Re: Kmeans clusterdump Interpretation

Posted by Ankit Goel <an...@gmail.com>.

That kind of puts me in a tough position. I was planning to use kmeans as a
method for aggregating similar articles from multiple news sources, and
then getting a representative article from those. Here I mean similar as in
the articles are from different news sources but are about the exact same
thing. Intuitively it seems that these articles would get grouped
together. Any suggestions how I should go about that? So far I'm using
nutch to crawl, solr to index and now I'm here on mahout.

On Tue, Jul 21, 2015 at 7:10 AM, Ted Dunning <te...@gmail.com> wrote:

> The most central point in a cluster is often referred to as a medoid
> (similar to median, but multi-dimensional).
>
> The Mahout code does not compute medoids.  In general, they are difficult
> to compute and implementing a full k-medoid clustering algorithm even more
> so.
>
>
>
> On Mon, Jul 20, 2015 at 6:25 PM, Ankit Goel <an...@gmail.com>
> wrote:
>
> > Oh, I thought kmeans gave me a point vector as a centroid, not a
> calculated
> > point central to a cluster. I guess in this case I would be looking for
> the
> > most central point vector (from the index ) that I can use as a
> > representative of the cluster.
> >
> > On Tue, Jul 21, 2015 at 6:41 AM, Andrew Musselman <
> > andrew.musselman@gmail.com> wrote:
> >
> > > I'm not sure centroid id is even a defined thing, especially since the
> > > centroid, in my understanding, is just a point in space, not
> necessarily
> > a
> > > point in your data.
> > >
> > > Are you trying to find the most-central point in a given cluster?
> > >
> > > On Mon, Jul 20, 2015 at 5:18 PM, Ankit Goel <an...@gmail.com>
> > > wrote:
> > >
> > > > Hi,
> > > > I've been messing with mahout 0.10 and kmeans clustering with a solr
> > > 4.6.1
> > > > index.
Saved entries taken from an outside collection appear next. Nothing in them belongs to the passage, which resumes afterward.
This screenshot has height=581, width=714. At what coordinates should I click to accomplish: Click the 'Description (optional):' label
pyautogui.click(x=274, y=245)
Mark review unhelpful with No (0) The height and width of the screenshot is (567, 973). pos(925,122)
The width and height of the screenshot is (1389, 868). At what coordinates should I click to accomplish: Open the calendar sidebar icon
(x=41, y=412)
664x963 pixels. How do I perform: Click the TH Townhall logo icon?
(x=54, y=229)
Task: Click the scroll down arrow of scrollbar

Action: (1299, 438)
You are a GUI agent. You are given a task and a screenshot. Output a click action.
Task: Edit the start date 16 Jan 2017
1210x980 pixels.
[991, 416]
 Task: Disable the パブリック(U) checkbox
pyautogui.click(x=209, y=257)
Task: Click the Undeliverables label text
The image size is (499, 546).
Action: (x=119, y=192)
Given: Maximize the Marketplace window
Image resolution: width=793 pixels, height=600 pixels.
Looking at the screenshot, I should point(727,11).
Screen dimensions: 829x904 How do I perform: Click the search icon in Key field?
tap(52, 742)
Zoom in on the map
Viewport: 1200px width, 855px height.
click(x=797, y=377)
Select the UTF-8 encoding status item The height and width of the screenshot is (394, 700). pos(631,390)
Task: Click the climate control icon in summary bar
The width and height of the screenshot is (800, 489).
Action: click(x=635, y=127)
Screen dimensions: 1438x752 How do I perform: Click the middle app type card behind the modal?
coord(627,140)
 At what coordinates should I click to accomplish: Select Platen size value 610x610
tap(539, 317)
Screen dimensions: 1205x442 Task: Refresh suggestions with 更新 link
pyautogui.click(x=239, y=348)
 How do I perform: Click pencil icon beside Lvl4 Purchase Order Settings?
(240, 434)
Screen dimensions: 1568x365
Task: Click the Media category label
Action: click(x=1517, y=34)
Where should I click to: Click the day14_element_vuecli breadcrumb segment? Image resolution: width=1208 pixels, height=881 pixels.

The data is news articles. The --field option for kmeans is
> set
> > to
> > > > "content". The idField is set to "title" (just so i can analyse it
> > > faster).
> > > > The clusterdump of the kmeans result gives me a proper output, but I
> > cant
> > > > figure out the id of the vector chosen as the center. There are only
> > > 14-15
> > > > articles so I am not hung up about the cluster performance at this
> > time.
> > > >
> > > > I used random seeds for the kmeans commandline.
> > > > For reference, this is the commandline cluster dump I am executing
> > > >
> > > > bin/mahout clusterdump -i $MAHOUT_HOME/testCluster/clusters-3-final
> > > > -p $MAHOUT_HOME/testCluster/clusteredPoints -d $MAHOUT_HOME/dict.txt
> > -b 5
> > > >
> > > > The output I get is off the form
> > > >
> > > > :{"r":
> > > >
> > > > top terms
> > > >
> > > > xxxxx==>xxxxx
> > > >
> > > > Weight : [props - optional]:  Point:
> > > >
> > > >  1.0 : [distance=0.0]: [{"account":0.026}.......other features]
> > > >
> > > > 1.0 : [distance=0.3963903651622338]: [....]
> > > >
> > > >
> > > > So how exactly do I get the centroid id? I have even tried accessing
> it
> > > > with java
> > > >
> > > > ClusterWritable value.getValue().getCenter() but this just gives me
> the
> > > > features and values of the centroid.
> > > >
> > > > Also, please do explain the meaning of "account":0.026 (just making
> > sure
> > > I
> > > > know it right). I used tfidf.
> > > >
> > > > --
> > > > Regards,
> > > > Ankit Goel
> > > > http://about.me/ankitgoel
> > > >
> > >
> >
> >
> >
> > --
> > Regards,
> > Ankit Goel
> > http://about.me/ankitgoel
> >
>



-- 
Regards,
Ankit Goel
http://about.me/ankitgoel

Re: Kmeans clusterdump Interpretation

Posted by Ted Dunning <te...@gmail.com>.

The most central point in a cluster is often referred to as a medoid
(similar to median, but multi-dimensional).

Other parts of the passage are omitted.